Compared to metformin, inositol had:

  • 84% fewer side effects
  • the same efficacy in normalizing menstrual cycles, lowering BMI, lowering testosterone levels, and improving glycemic outcomes.

Combined Myo and DCI with Metformin

A study published in the Evidence-Based Women’s Health Journal looked at 128 women with PCOS who took 1500 mg metformin or myo + d-chiro inositol (in a 40:1 ratio) daily for 3 months. The results: Myo + DCI showed significantly better results in weight reduction, ovulation, and pregnancy rates (46.7% vs. 11.2%) than metformin.

MYO compared with Metformin

A systematic review and meta-analysis looked at six trials with a total of 355 patients with PCOS. They found similar results with patients who took myo inositol when compared with metformin.

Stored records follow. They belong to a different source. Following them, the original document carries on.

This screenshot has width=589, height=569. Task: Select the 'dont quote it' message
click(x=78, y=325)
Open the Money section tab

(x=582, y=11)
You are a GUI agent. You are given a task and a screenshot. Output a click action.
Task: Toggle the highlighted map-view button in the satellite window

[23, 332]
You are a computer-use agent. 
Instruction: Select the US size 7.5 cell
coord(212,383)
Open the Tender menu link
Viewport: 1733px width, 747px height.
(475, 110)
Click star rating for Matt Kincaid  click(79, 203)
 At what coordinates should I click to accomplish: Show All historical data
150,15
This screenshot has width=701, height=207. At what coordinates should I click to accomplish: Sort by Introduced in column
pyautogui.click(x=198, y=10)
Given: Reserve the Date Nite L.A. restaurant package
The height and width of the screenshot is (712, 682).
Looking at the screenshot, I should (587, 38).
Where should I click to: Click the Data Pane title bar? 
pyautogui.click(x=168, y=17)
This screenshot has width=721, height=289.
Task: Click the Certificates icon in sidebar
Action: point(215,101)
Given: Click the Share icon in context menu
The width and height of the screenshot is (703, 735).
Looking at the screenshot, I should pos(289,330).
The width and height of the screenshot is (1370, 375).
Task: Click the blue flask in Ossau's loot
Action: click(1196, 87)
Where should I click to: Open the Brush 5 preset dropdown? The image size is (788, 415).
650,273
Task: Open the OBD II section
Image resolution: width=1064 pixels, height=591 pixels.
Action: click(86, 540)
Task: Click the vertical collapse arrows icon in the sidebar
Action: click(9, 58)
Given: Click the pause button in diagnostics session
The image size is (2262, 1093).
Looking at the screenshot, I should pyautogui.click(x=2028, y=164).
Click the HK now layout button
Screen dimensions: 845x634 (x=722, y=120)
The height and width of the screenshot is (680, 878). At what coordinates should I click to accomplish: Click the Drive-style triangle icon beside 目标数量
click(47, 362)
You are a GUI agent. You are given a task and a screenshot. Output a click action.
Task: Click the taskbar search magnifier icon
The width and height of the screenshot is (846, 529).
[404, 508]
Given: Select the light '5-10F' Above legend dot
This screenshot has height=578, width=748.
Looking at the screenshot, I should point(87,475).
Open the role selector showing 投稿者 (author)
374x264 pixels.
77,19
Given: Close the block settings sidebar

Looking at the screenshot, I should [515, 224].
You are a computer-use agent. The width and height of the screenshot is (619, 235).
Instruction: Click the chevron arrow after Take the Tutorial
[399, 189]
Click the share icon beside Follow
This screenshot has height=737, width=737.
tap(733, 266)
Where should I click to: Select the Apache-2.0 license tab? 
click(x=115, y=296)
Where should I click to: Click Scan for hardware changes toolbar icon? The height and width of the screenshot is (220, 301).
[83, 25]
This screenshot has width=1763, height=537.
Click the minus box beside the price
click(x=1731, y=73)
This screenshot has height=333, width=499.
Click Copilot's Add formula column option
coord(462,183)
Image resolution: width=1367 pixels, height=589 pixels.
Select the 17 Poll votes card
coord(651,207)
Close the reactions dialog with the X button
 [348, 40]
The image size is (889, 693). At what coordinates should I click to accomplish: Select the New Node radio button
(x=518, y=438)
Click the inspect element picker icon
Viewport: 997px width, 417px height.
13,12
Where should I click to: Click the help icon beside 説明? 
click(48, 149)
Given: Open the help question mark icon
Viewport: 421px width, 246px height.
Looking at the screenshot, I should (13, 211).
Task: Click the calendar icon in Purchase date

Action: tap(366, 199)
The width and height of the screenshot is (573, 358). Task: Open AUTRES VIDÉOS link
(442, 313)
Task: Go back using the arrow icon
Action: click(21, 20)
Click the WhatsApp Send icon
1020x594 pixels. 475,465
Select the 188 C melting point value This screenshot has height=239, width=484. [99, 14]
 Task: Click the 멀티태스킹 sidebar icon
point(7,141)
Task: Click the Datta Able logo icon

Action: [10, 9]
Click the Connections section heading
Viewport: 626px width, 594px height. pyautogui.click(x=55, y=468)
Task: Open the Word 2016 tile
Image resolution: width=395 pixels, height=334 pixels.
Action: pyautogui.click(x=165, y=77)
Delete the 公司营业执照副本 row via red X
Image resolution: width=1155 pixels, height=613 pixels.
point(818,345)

Both groups improved insulin and testosterone levels similarly. Metformin was found to have much worse adverse effects.

Mental Health Benefits of Inositol

Women with PCOS who took myo inositol saw greater benefits in improving depression, anxiety, and stress when compared with metformin.

Dosage

The recommended dosage of Ovasitol is 2 packets each day (4 grams myo inositol total) in two divided doses. We recommend taking ovasitol with meals for maximum benefits. Ovasitol is well tolerated.

Metformin vs myoinositol: which is better in obese polycystic ovary syndrome patients?

Thirty-four PCOS obese women (age: 25·62 ± 4·7 years; BMI: 32·55 ± 5·67 kg/m2 ) were randomized to receive metformin (850 mg twice a day) or MYO (1000 mg twice a day) for 6 months. Both metformin and MYO significantly reduced the insulin response to OGTT and improved insulin sensitivity. Metformin significantly decreased body weight and improved menstrual pattern and Ferriman-Gallwey score. Metformin treatment was also associated with a significant decrease in LH and oestradiol levels, androgens and anti-müllerian hormone levels.

Impacts of Metformin, Inositol and Lifestyle Modifications

In a four-arm randomized study, 48 women of reproductive age (25-36 years) will be recruited over a 12-week period to determine the impacts of treatment types (metformin, inositol and lifestyle modifications) in improving symptoms of PCOS. Control group, “Group A” (N=12) will not be going through any treatment; “Group B” (N=12) will be taking 500 mg of metformin daily, with close assessment of side effects; “Group C” will take 2 g of inositol supplements twice daily with a 40:1 myo-inositol and D-chiro-inositol ratio; and “Group D” will undergo lifestyle modifications, closely monitored by personal trainers, nutritionists, and dietitians, to facilitate weight loss.

Previous studies have shown inositol consumption to result in significant improvements in insulin resistance, menstrual cycle regularity, Acne score, Ferriman-Gallwey score, endocrine and metabolic parameters, reduced serum levels of total testosterone, and elevated sex hormone binding globulin in women with PCOS. Metformin may yield similar effects to inositol, but greater adverse effects may be present.